Source document:
++++++++++++++++++++

My latest boardgame review for Paste covers the very strong Warhammer Quest card game, which I liked even though I don’t play any Warhammer anything and don’t do much with RPGs. My usual Klawchat schedule resumed this week now that I’m not bedridden with plague.
The top 100 prospects ranking and the organizational rankings are still scheduled to post the week of February 8th. We may push back the org top tens and reports to the following week because I lost so much time to illness this month.
And now, the links…
- Luke Bonner, former pro basketball player (and brother of Spurs power forward Matt Bonner), pens a vicious op ed for VICE Sports on how raw a deal NCAA athletes are getting.
- Uganda receives billions of dollars in foreign aid, yet has one of the most corrupt “democracies” in the world, with President Yoweri Museveni – who used public money to buy himself a $50 million Gulfstream jet a few years ago – running for certain re-election to extend his already 30-year term in office.
- This isn’t getting much play that I’ve seen, but the Texas investigation into those “fetal harvesting” claims against Planned Parenthood had an unexpected outcome: the grand jury indicted the two people who made the videos, but not PP. There was a tremendous amount of time and money wasted on these investigations across the country, none of which found anything except political gold, and these two “activists” should be asked to pay those costs.

++++++++++++++++++++

Raw data:
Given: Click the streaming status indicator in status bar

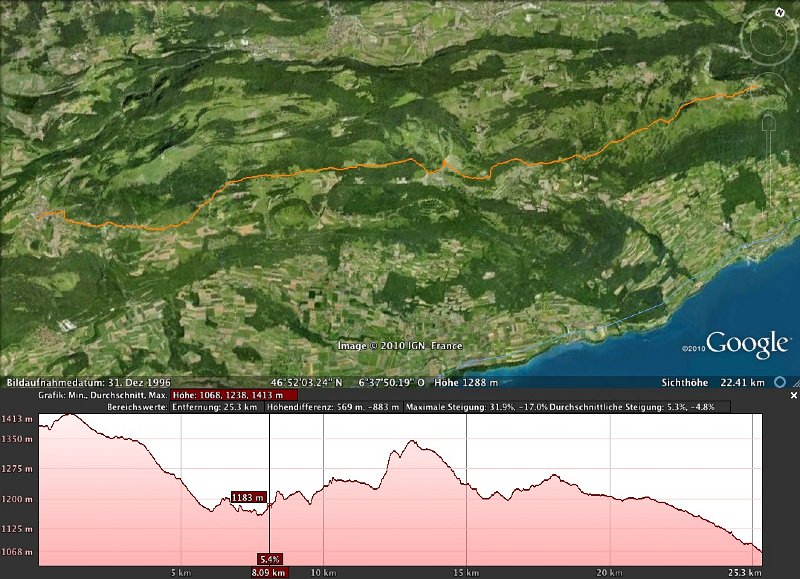Looking at the screenshot, I should tap(791, 382).

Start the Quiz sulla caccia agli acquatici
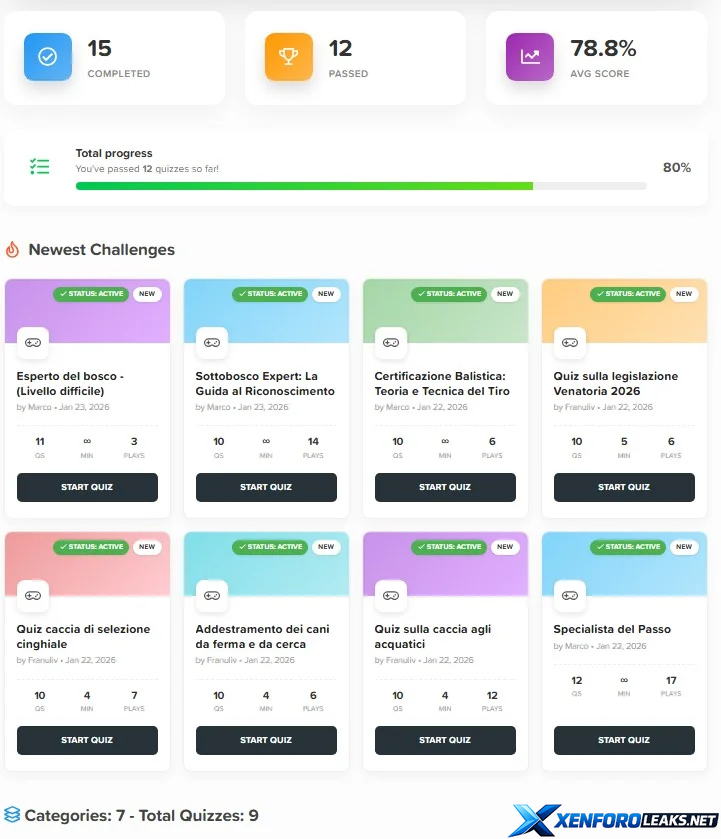(x=445, y=740)
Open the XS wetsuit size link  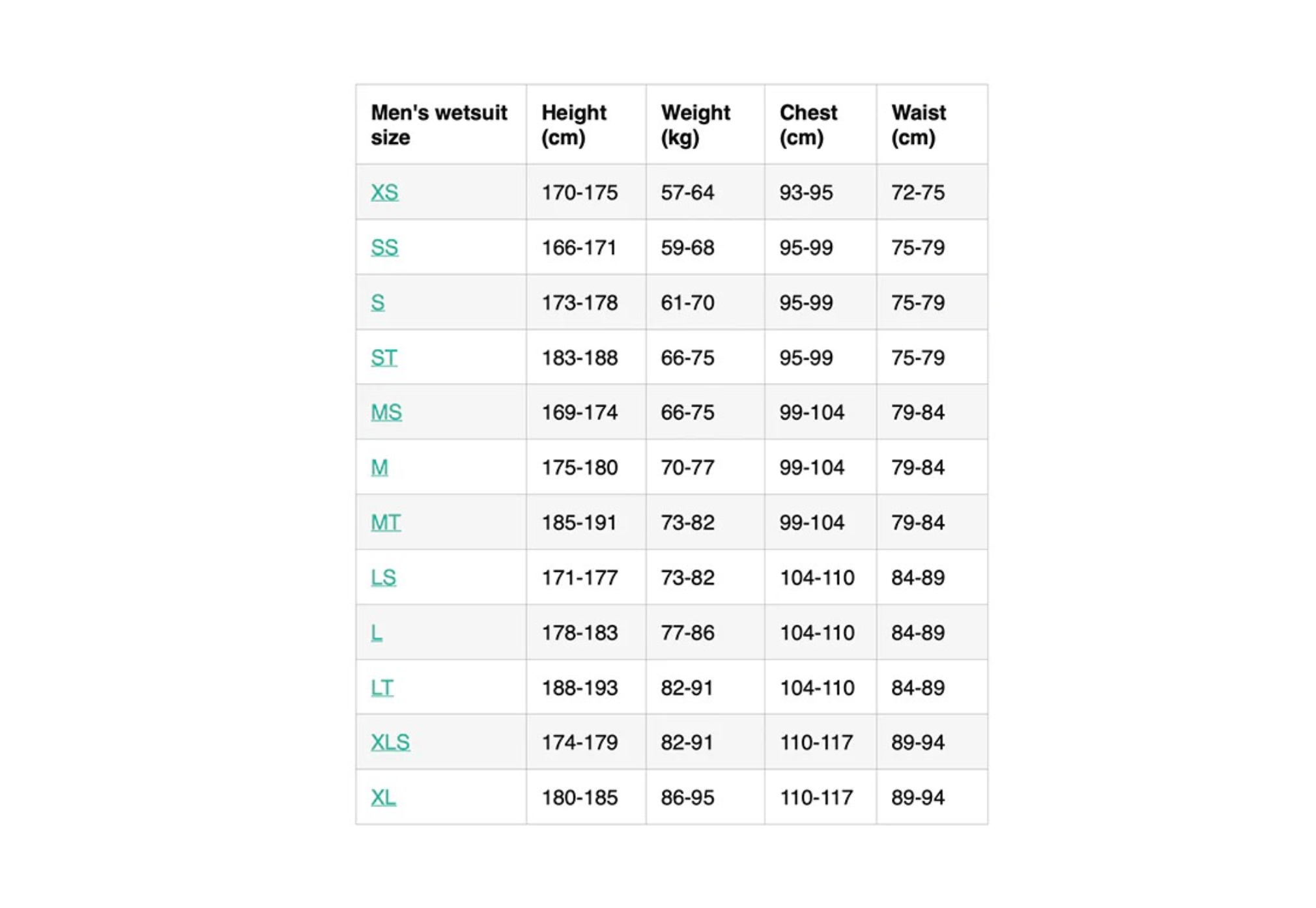coord(384,192)
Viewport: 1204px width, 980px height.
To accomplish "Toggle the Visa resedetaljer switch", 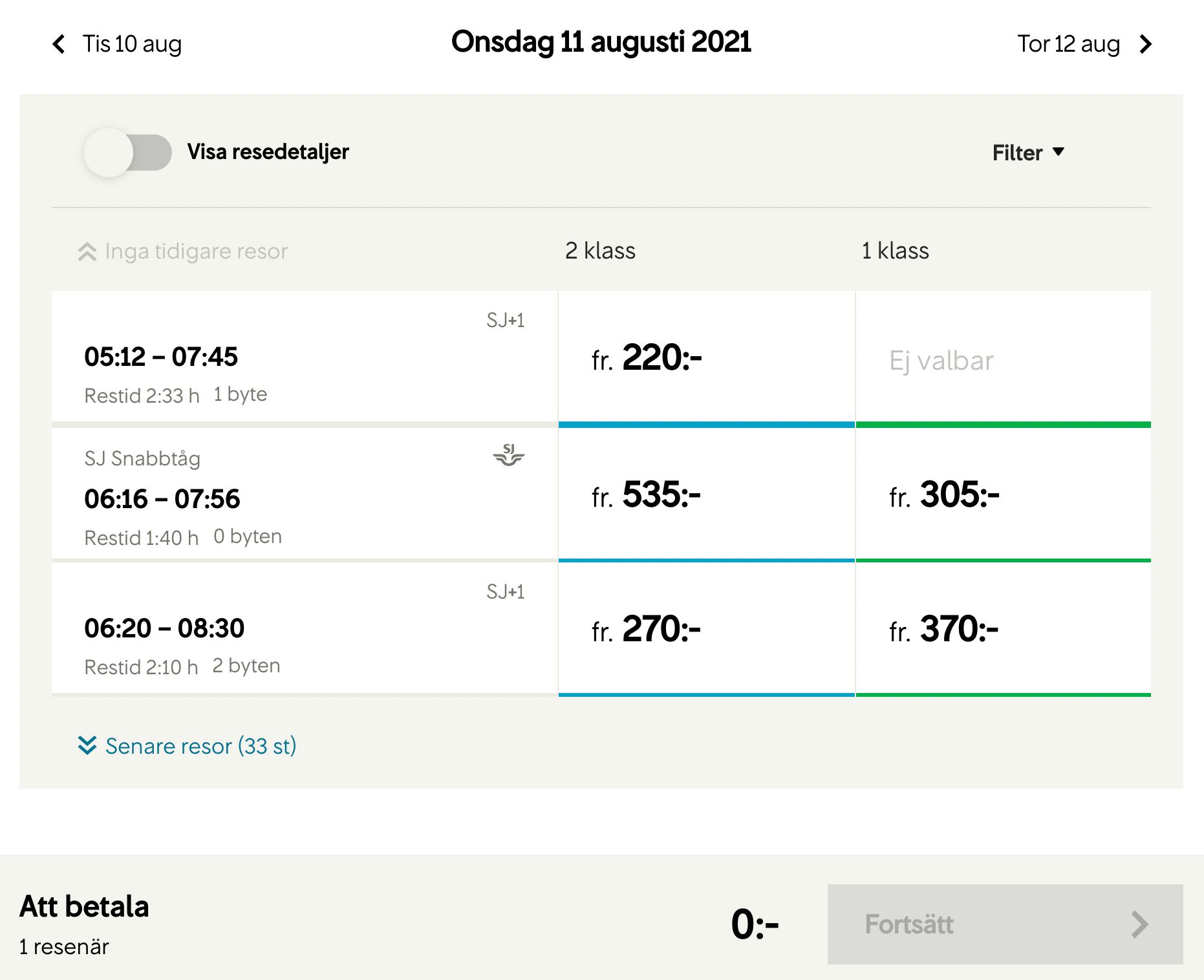I will [128, 153].
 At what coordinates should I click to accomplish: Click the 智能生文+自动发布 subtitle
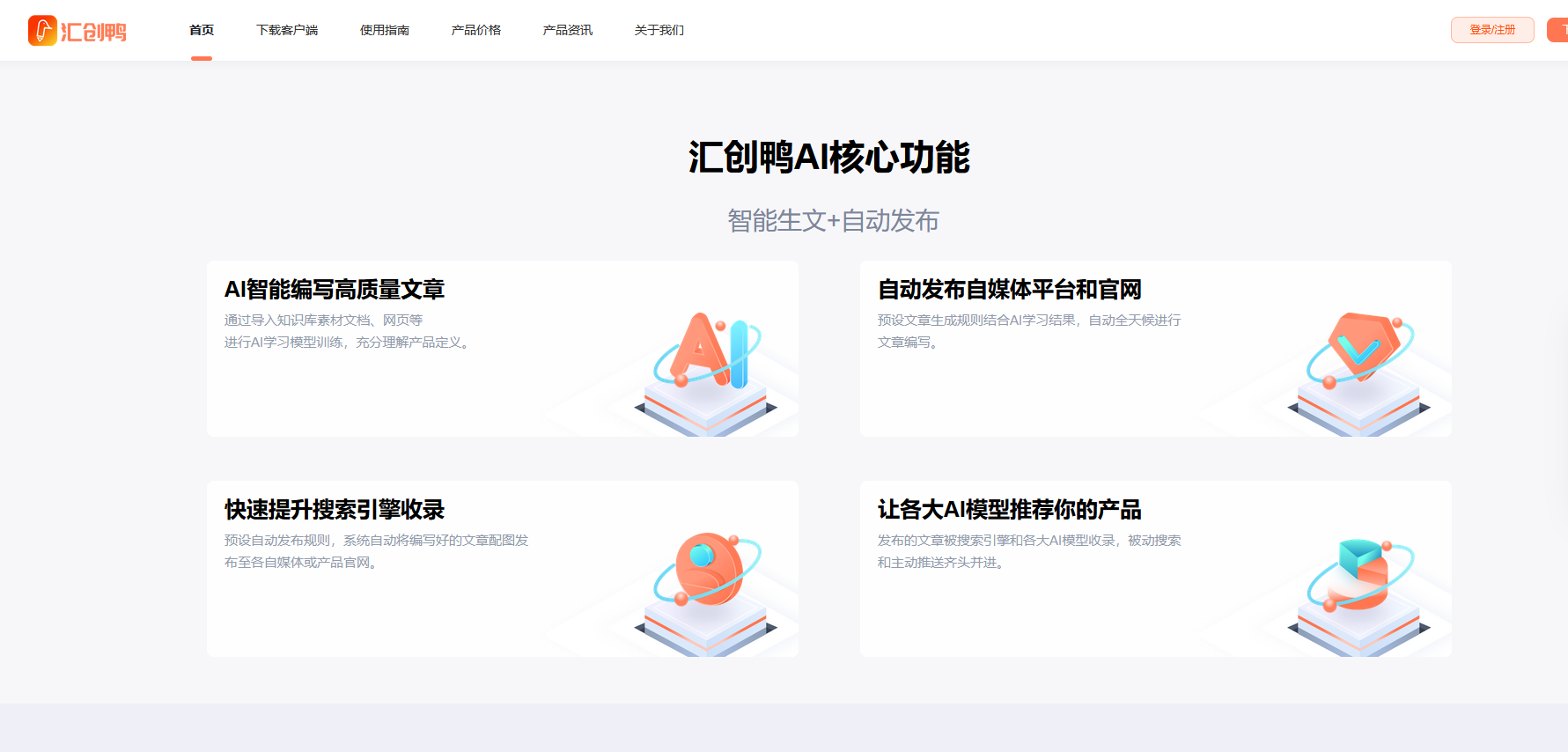[833, 220]
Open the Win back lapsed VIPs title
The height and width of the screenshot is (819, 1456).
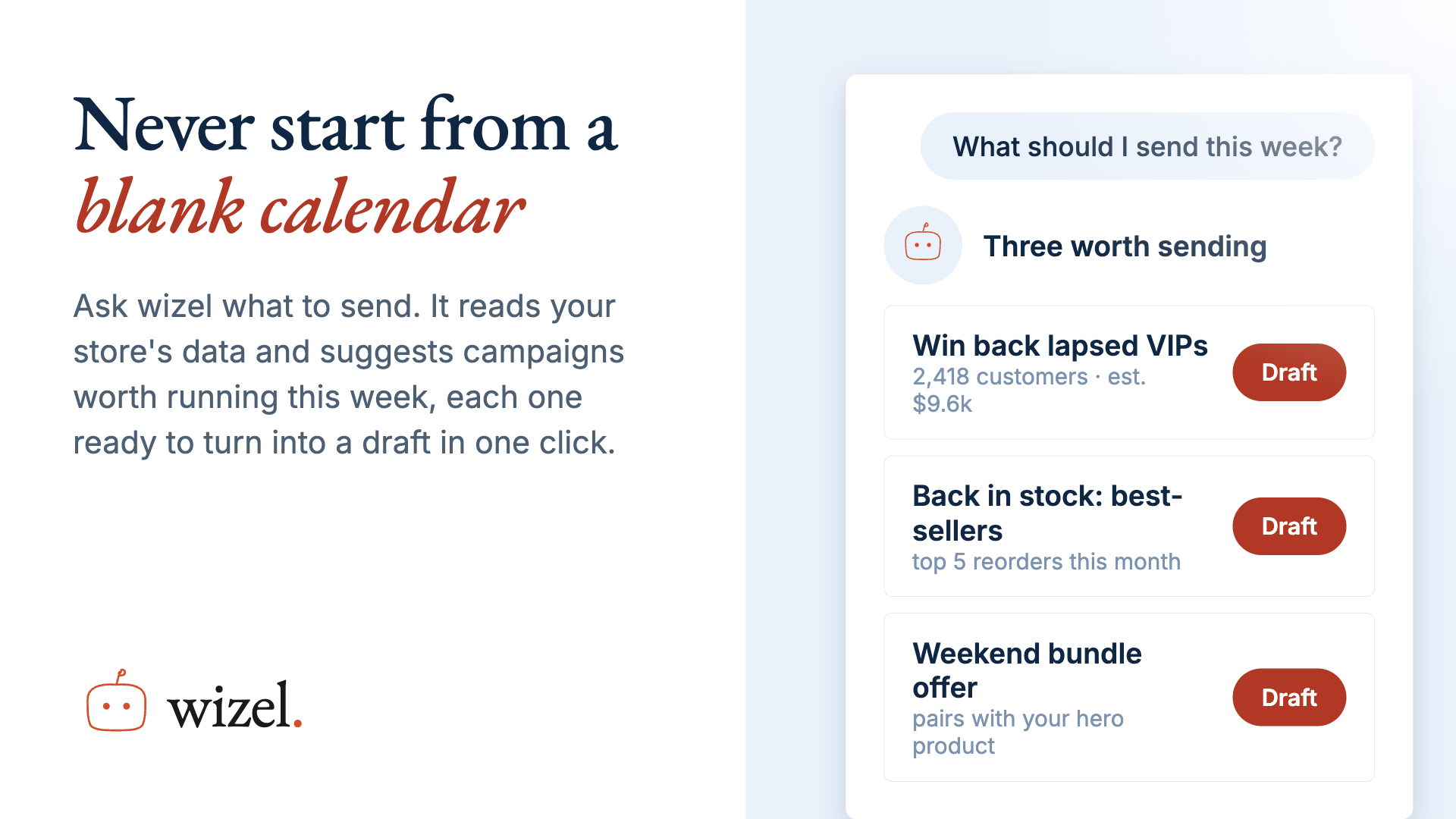[x=1060, y=346]
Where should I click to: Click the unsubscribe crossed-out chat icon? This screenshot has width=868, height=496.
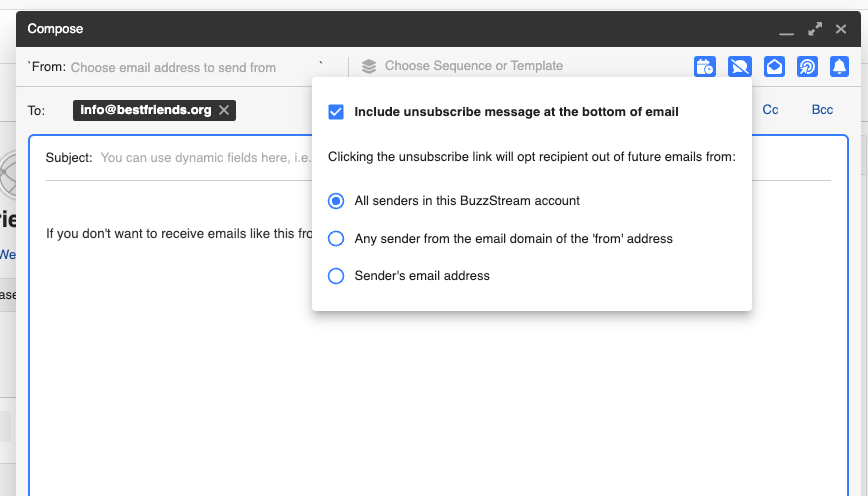(740, 67)
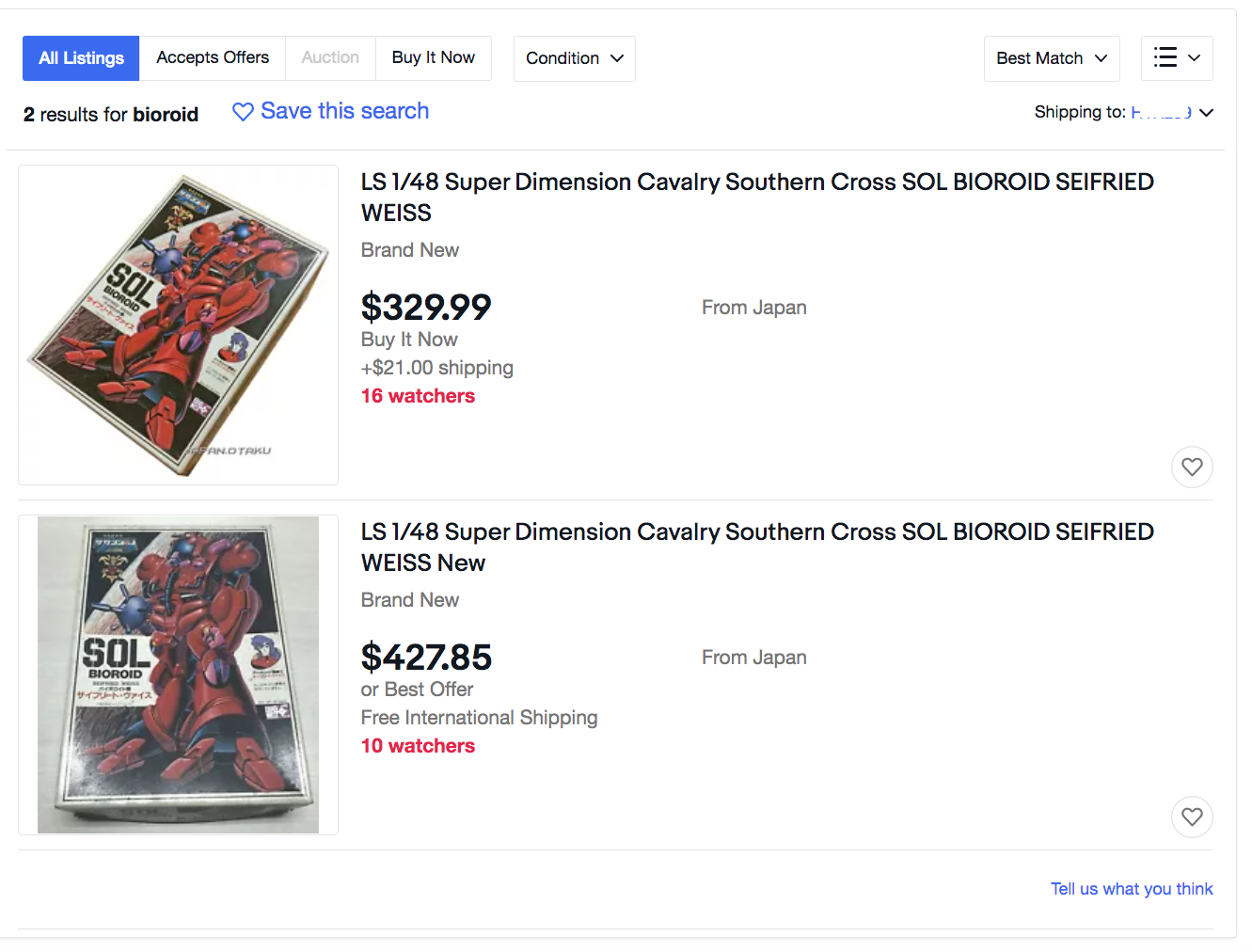Click the Save this search link
Screen dimensions: 1252x952
(344, 111)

++++++++++++++++++++

Directions: Condense the blog post's paragraph that begins "The top 100 prospects ranking" into a single shorter sentence that keeps its main facts. The records have no connection to the blog post.

Answer for this exercise: The top 100 prospects and organizational rankings are still set for the week of February 8th, but the org top tens and reports may slip a week because illness cost so much time this month.